Exercise 30: Finite State Machines

Whenever you read a book on parsing there's this scary chapter on Finite State Machines (FSM). They go into great detail of "edges" and "nodes" with every combination of possible "automata" being converted into other automata and frankly it's a bit much. There's a simpler explanation of FSMs that makes them practical and understandable while not violating the purist theoretical version of the same topic. Sure you won't get a paper submitted to the ACM because you don't know all of the mathematics behind FSM, but if you just want to use them in your applications then they are simple enough.

An FSM is a way to organize events happening to a set of states. Another way to define an event is an "input trigger", similar to the boolean expressions in an if-statement, but usually less complex. An event could be a button click, receiving a character from a stream, a change in the date or time, and pretty much anything you want to declare an event. A state is then any "position" your FSM stops at while it waits for more events, and at each state you redefine the allowed events (inputs). Events tend to be temporary, while states are usually fixed, and both are data that you can store. Finally, you can attach code to both events or states and even decide if code should run when you enter a state, during the state, or when exiting the state.

An FSM is simply a way to white-list the possible code to run when different events happen in different points in an execution. In an FSM, when you receive an unanticipated event, you get a failure because you have to explicitly say exactly what events (or conditions) are allowed at each state. An if-statement also handles possible branches, but it is a black list of possibilities. If you forget the else clause, then anything not covered by your if-elif conditions falls right through.

Let's break this down then:

  • You have states, which are a stored indicator of where the FSM is currently positioned. A state can be anything like "started", "key pressed", "aborted", or some similar way to describe how the FSM is positioned in its possible points of execution.

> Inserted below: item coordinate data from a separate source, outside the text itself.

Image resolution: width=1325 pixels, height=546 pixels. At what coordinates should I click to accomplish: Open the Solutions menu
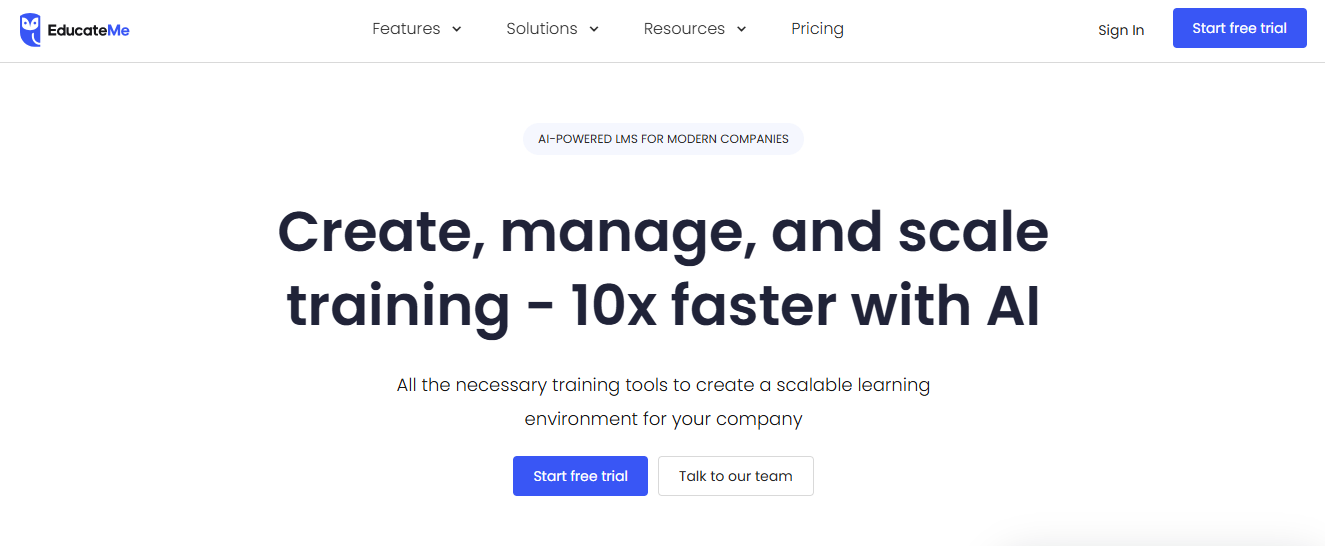coord(541,29)
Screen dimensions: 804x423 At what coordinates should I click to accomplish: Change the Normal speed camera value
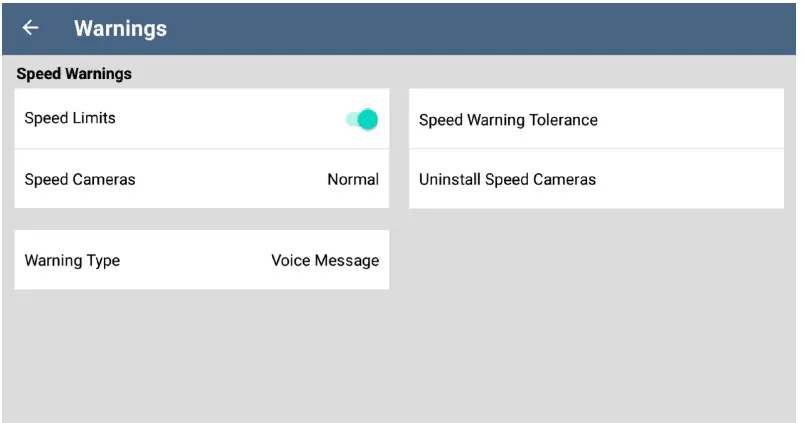click(353, 180)
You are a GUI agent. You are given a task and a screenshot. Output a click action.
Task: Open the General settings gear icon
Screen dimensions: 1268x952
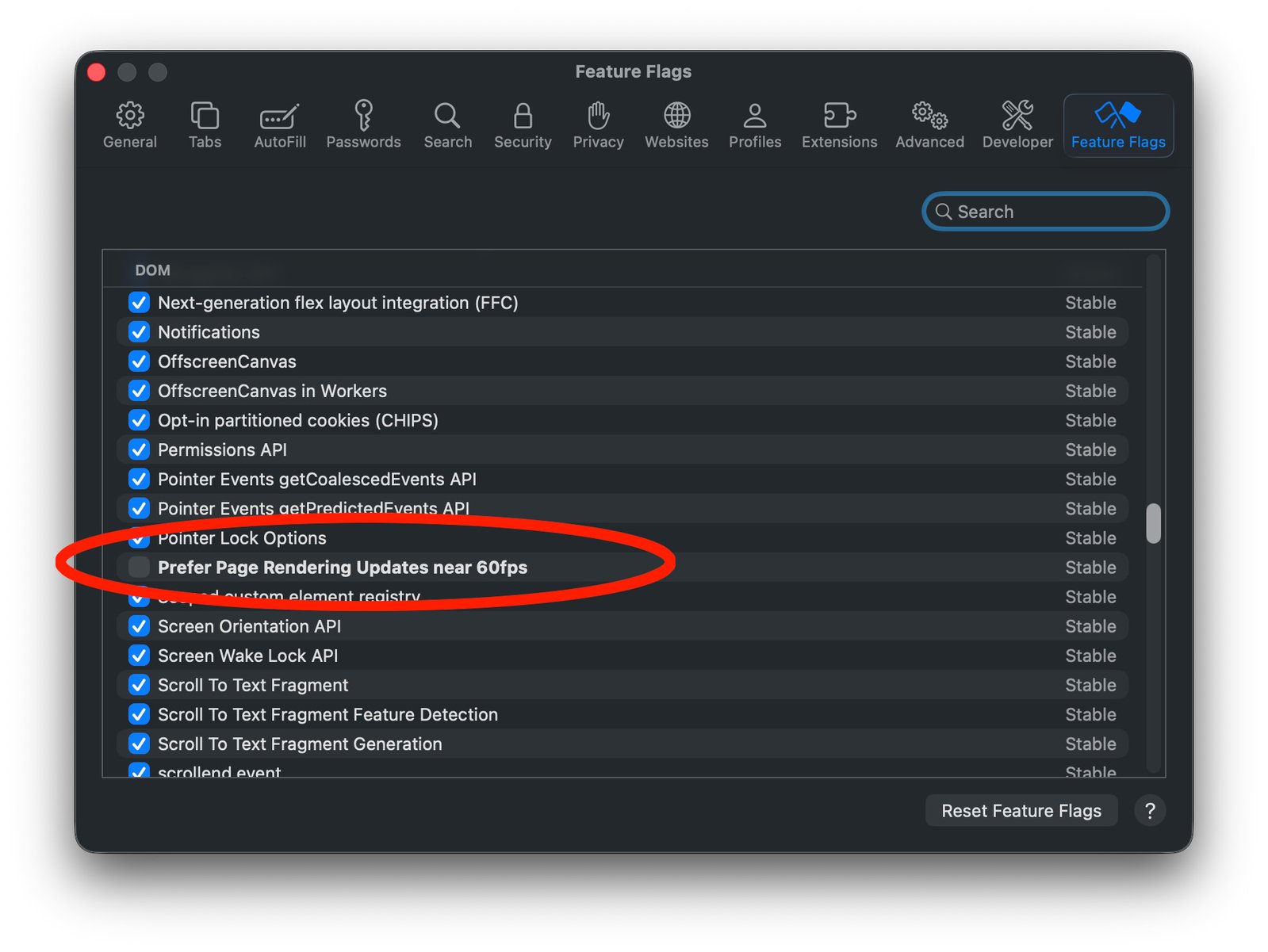130,116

Each state implies that it is waiting for something to happen before deciding what to do next.

  • You have events that can move the FSM from one state to another. An event can be "press a key", "socket connection fails", "file saved", and represent that some external stimuli was received by the FSM so it must decide what to do and what state to enter next. An event can even just go back to the same state, which is how you loop.

  • FSMs transition from one state to another based on events happening, and only for the exact events given for that state (though one of the events can be defined as "any event"). They don't "accidentally" shift state, and you can track exactly how they moved from one state to another by looking at the events received and the states visited. This makes them very easy to debug.

  • You have code that can run on each event before, after, and during a state transition. This means that you can run some code when an event is received, then decide what do to based on that event in the state, then run code again before you leave that state. This capability to execute code makes FSM very powerful.

  • Sometimes "nothing" is also an event. This is powerful because it means you can transition an FSM to a new state even though nothing happened. However, in practical terms "nothing" tends to be the implied event "go again" or "wake up". In other situations nothing means "not sure yet, maybe the next event will tell me what state."

The power of the FSM comes in being able to explicitly state each event and that the events are simply data being received. This makes them incredibly easy to debug, test, and make correct since you know exactly each state possible and what can happen in each state for each event. In this exercise you're going to study an implementation of an FSM library and an FSM that uses it to understand how they work.